• **WHAT TO DO**: This task calls for copying each line below that contains "agent".

(Dataset entries)

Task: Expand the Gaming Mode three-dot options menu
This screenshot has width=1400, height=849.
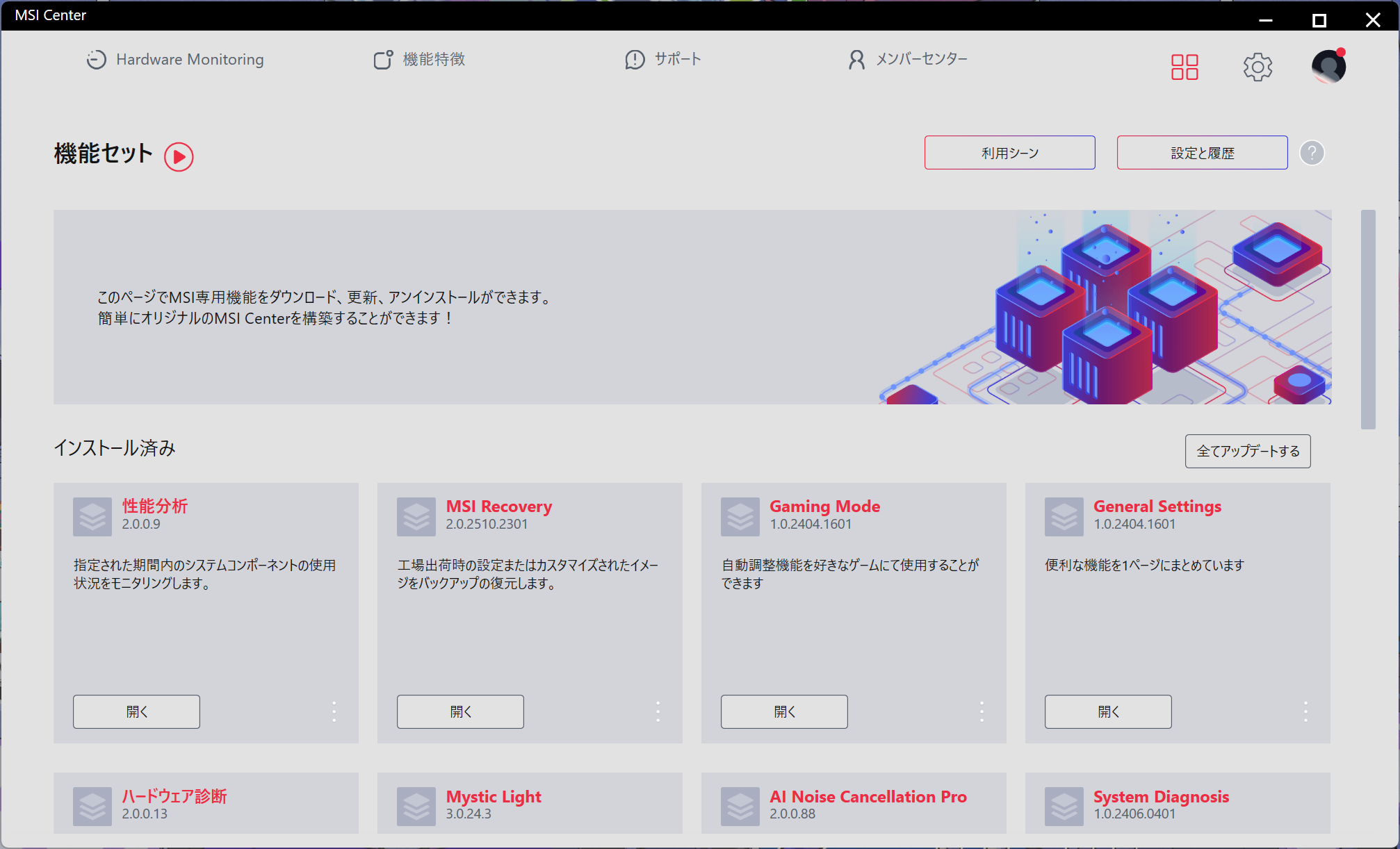Action: [x=982, y=711]
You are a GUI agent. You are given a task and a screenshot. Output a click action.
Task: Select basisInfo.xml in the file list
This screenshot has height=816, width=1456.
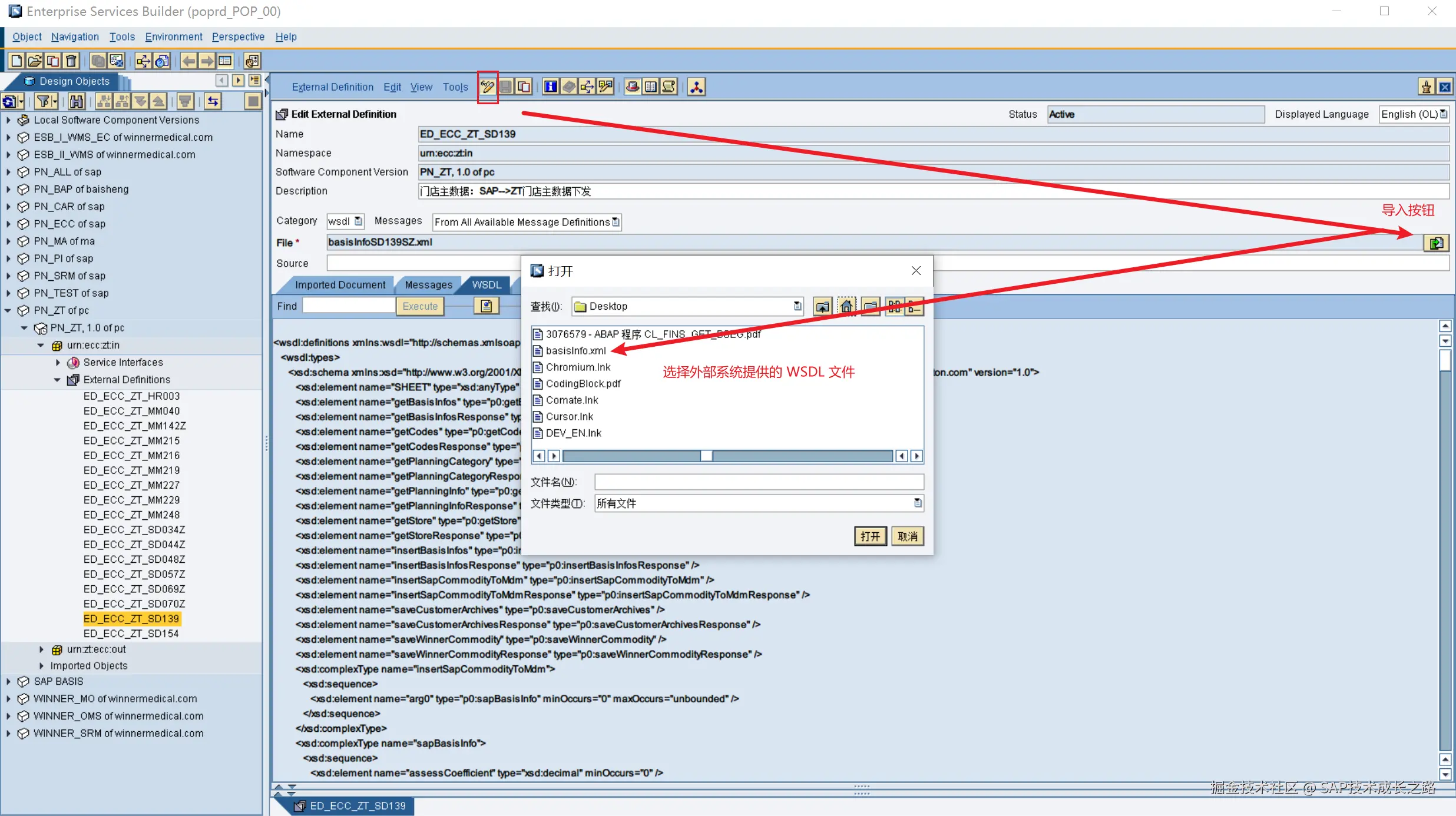pyautogui.click(x=575, y=351)
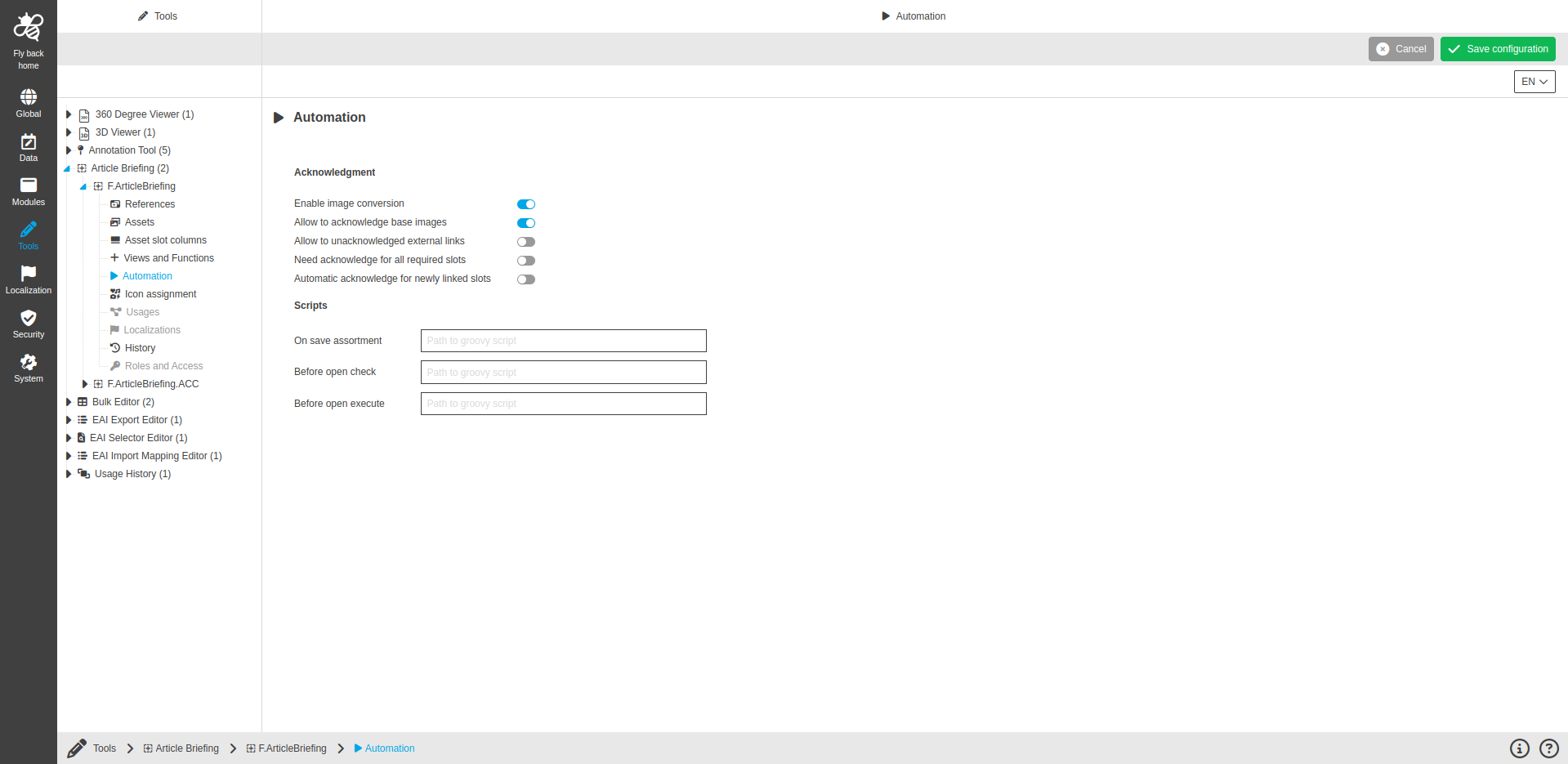Disable image conversion toggle

tap(525, 203)
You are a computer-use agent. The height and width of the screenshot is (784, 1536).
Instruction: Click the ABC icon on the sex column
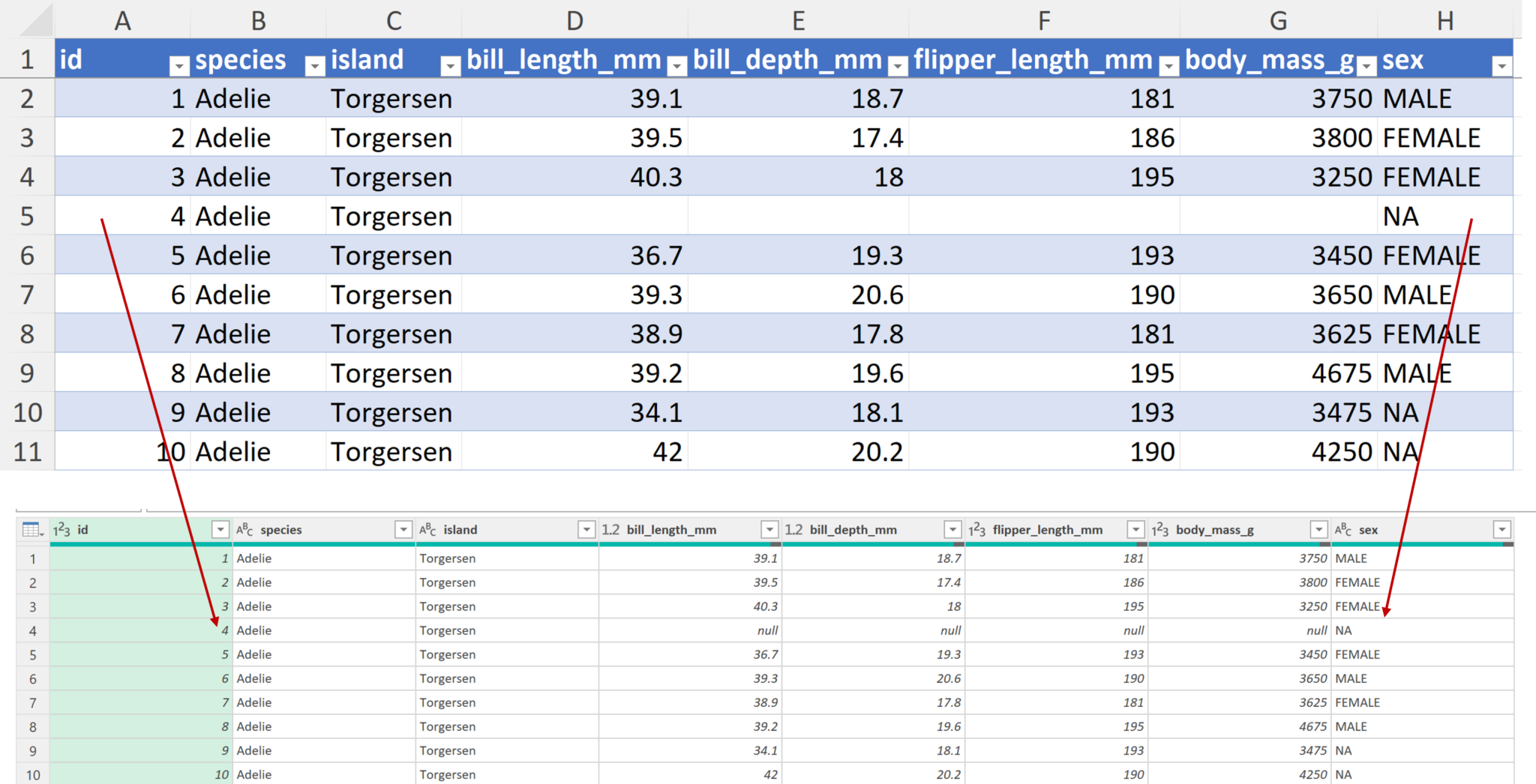point(1342,529)
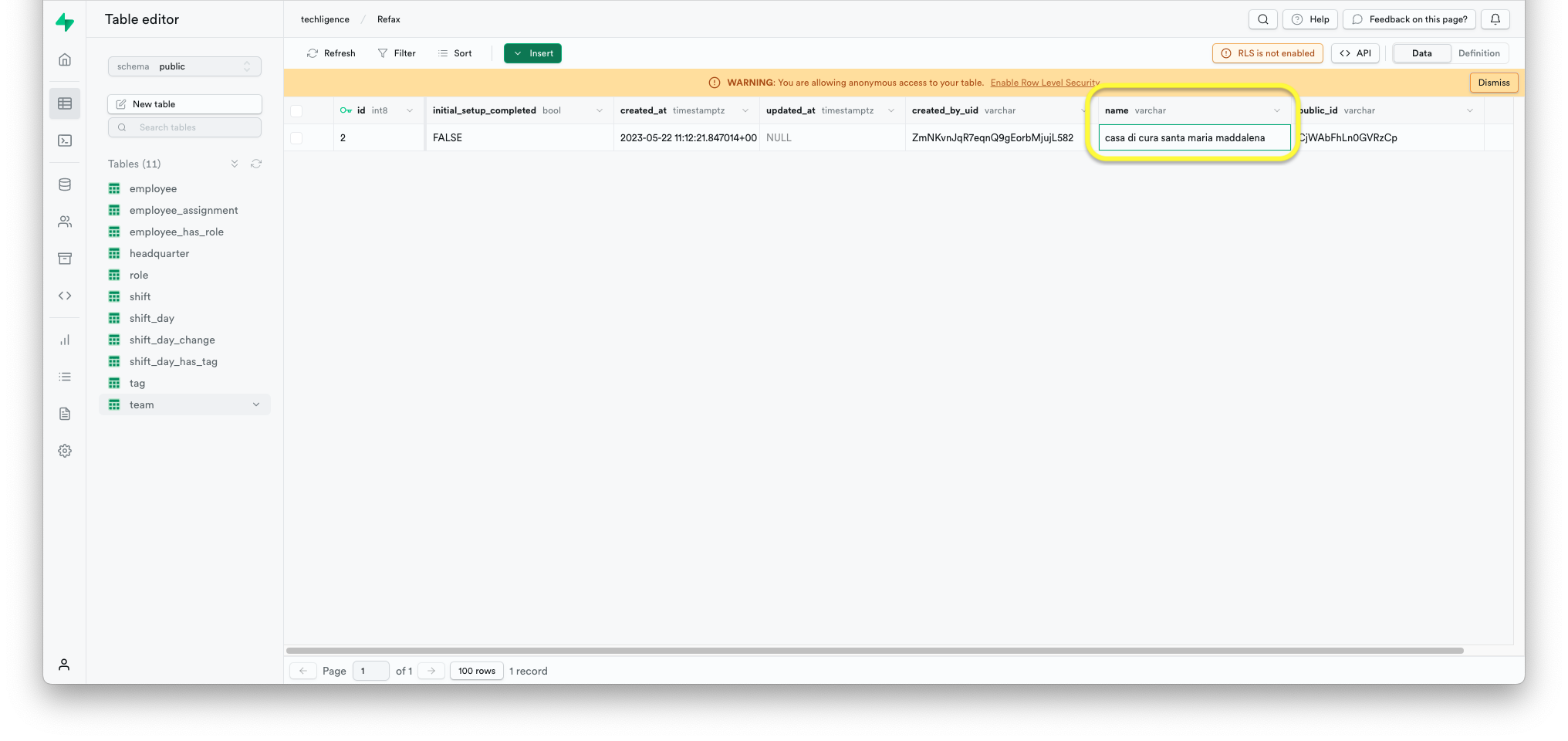Open project Settings gear in sidebar
The image size is (1568, 741).
click(65, 451)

• **RESPONSE BOX**:
You are a GUI agent. You are given a task and a screenshot. Output a click action.
You are a computer-use agent. The height and width of the screenshot is (784, 1536).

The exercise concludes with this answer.